What the task requires:
Please repeat the lines below exactly. Begin with the line containing "Screenshot is 1060x2576." and go on through the line containing "2024南昌市旅游饭店服务技能大赛，格林缦旅集团人才辈出 奖项多多 (341, 2183)".

Records to use:
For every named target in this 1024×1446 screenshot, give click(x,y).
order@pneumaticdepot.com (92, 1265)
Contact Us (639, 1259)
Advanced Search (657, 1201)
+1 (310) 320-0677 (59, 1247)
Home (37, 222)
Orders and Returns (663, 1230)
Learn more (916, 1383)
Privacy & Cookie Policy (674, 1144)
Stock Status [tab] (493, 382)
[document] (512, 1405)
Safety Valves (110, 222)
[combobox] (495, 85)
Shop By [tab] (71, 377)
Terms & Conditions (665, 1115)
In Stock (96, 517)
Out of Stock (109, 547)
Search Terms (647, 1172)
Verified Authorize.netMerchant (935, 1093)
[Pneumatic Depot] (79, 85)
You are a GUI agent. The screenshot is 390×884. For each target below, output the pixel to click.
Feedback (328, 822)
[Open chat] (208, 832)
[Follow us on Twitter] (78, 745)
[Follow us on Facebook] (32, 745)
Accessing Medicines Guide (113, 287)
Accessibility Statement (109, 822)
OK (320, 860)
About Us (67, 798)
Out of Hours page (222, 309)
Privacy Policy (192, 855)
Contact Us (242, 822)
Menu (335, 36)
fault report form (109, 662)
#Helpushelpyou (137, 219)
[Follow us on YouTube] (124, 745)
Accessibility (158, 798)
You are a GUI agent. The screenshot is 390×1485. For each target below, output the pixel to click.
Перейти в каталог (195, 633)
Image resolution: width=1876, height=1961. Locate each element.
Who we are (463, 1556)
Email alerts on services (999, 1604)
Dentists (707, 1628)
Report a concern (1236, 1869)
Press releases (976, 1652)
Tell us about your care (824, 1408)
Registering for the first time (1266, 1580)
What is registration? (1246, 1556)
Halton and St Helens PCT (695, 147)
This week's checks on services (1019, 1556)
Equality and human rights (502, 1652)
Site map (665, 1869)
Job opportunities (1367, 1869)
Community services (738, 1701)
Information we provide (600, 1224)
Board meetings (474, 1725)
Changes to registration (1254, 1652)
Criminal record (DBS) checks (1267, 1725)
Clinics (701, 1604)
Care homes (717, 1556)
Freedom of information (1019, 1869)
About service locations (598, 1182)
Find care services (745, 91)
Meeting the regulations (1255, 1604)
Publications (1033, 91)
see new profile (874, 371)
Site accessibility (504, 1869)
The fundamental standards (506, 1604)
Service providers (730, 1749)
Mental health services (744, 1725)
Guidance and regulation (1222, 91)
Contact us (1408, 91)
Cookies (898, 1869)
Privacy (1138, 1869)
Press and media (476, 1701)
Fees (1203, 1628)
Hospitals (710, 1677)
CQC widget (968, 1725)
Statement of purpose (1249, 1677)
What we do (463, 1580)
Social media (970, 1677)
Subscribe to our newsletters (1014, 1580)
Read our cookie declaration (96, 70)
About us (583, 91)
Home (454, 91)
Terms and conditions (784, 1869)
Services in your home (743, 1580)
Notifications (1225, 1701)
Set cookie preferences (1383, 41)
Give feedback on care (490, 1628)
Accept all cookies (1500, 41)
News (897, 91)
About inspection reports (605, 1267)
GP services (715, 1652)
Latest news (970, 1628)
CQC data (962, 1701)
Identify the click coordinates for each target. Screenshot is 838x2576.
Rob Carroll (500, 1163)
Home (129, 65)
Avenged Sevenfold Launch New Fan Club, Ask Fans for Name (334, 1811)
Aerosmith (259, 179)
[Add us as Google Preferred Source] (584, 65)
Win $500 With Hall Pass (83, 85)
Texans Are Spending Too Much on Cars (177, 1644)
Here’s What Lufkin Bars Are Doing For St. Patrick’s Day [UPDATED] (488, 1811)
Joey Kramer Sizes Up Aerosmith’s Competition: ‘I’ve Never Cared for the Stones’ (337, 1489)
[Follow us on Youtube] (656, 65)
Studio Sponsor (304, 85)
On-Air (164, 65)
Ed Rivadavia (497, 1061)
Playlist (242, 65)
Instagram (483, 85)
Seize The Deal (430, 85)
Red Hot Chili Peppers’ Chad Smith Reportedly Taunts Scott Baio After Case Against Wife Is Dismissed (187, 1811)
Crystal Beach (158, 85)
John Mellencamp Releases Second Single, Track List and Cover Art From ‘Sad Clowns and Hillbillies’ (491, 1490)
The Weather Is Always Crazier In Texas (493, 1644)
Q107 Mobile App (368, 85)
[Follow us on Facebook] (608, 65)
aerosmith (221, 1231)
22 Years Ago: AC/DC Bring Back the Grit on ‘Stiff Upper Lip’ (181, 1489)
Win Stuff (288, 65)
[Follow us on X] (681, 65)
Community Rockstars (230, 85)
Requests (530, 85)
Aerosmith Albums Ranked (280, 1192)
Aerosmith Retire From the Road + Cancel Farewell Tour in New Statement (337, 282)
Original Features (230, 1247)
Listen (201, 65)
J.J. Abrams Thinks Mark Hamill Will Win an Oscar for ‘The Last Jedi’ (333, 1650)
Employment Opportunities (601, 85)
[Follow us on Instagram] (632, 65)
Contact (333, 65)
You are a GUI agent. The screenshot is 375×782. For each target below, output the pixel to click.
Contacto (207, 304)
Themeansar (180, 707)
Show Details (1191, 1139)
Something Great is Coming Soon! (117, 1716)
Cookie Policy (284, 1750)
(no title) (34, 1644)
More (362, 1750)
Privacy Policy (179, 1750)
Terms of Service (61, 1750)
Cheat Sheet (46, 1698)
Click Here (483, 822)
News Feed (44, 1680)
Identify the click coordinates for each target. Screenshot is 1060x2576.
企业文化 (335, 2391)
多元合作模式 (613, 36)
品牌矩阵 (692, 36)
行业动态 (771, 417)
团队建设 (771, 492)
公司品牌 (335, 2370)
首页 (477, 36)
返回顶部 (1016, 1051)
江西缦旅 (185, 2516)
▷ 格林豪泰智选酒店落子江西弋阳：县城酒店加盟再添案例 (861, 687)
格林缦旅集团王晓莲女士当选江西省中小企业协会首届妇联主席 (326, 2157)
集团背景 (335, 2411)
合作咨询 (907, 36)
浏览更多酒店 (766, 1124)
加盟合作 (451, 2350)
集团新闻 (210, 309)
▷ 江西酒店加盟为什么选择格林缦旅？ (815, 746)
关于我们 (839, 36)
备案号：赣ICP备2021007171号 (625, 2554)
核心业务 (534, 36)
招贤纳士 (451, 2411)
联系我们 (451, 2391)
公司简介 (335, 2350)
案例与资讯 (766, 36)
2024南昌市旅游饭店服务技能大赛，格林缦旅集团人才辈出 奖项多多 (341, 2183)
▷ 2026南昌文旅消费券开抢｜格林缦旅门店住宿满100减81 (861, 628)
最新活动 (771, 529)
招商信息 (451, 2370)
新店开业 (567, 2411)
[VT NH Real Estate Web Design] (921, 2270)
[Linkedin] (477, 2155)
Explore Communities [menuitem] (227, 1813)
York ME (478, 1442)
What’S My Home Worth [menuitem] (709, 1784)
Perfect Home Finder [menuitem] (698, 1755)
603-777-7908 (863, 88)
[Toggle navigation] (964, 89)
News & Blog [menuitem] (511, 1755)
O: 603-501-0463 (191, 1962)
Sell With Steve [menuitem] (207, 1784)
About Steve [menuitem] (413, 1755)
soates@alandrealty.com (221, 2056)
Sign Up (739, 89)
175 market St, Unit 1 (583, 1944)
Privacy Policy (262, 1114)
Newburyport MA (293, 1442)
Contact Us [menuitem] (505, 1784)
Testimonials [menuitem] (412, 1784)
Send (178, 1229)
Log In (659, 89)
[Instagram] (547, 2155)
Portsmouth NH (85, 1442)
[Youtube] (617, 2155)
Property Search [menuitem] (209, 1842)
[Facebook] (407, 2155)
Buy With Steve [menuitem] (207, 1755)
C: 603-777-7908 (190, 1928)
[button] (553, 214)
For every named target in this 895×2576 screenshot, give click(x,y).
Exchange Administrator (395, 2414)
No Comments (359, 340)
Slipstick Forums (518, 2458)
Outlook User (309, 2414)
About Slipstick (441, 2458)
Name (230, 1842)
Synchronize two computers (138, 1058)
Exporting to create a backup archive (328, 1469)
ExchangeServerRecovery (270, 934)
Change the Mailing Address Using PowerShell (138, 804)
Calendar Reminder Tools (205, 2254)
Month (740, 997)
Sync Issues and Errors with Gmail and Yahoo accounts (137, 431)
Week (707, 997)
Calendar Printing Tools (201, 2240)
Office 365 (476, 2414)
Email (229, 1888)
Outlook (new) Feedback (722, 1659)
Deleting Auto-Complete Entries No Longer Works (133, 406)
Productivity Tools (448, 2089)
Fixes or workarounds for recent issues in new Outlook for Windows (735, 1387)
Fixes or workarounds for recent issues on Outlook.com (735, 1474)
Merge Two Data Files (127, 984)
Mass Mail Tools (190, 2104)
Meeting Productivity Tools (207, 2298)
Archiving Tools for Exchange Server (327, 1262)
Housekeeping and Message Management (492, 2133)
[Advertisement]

Answer for this exercise:
Identify the click coordinates for each target. Screenshot is 1060x2576.
企业文化 (335, 2391)
多元合作模式 (613, 36)
品牌矩阵 (692, 36)
行业动态 (771, 417)
团队建设 (771, 492)
公司品牌 (335, 2370)
首页 (477, 36)
返回顶部 (1016, 1051)
江西缦旅 (185, 2516)
▷ 格林豪泰智选酒店落子江西弋阳：县城酒店加盟再添案例 (861, 687)
格林缦旅集团王晓莲女士当选江西省中小企业协会首届妇联主席 (326, 2157)
集团背景 (335, 2411)
合作咨询 (907, 36)
浏览更多酒店 (766, 1124)
加盟合作 (451, 2350)
集团新闻 (210, 309)
▷ 江西酒店加盟为什么选择格林缦旅？ (815, 746)
关于我们 (839, 36)
备案号：赣ICP备2021007171号 (625, 2554)
核心业务 (534, 36)
招贤纳士 (451, 2411)
联系我们 (451, 2391)
公司简介 (335, 2350)
案例与资讯 (766, 36)
2024南昌市旅游饭店服务技能大赛，格林缦旅集团人才辈出 奖项多多 (341, 2183)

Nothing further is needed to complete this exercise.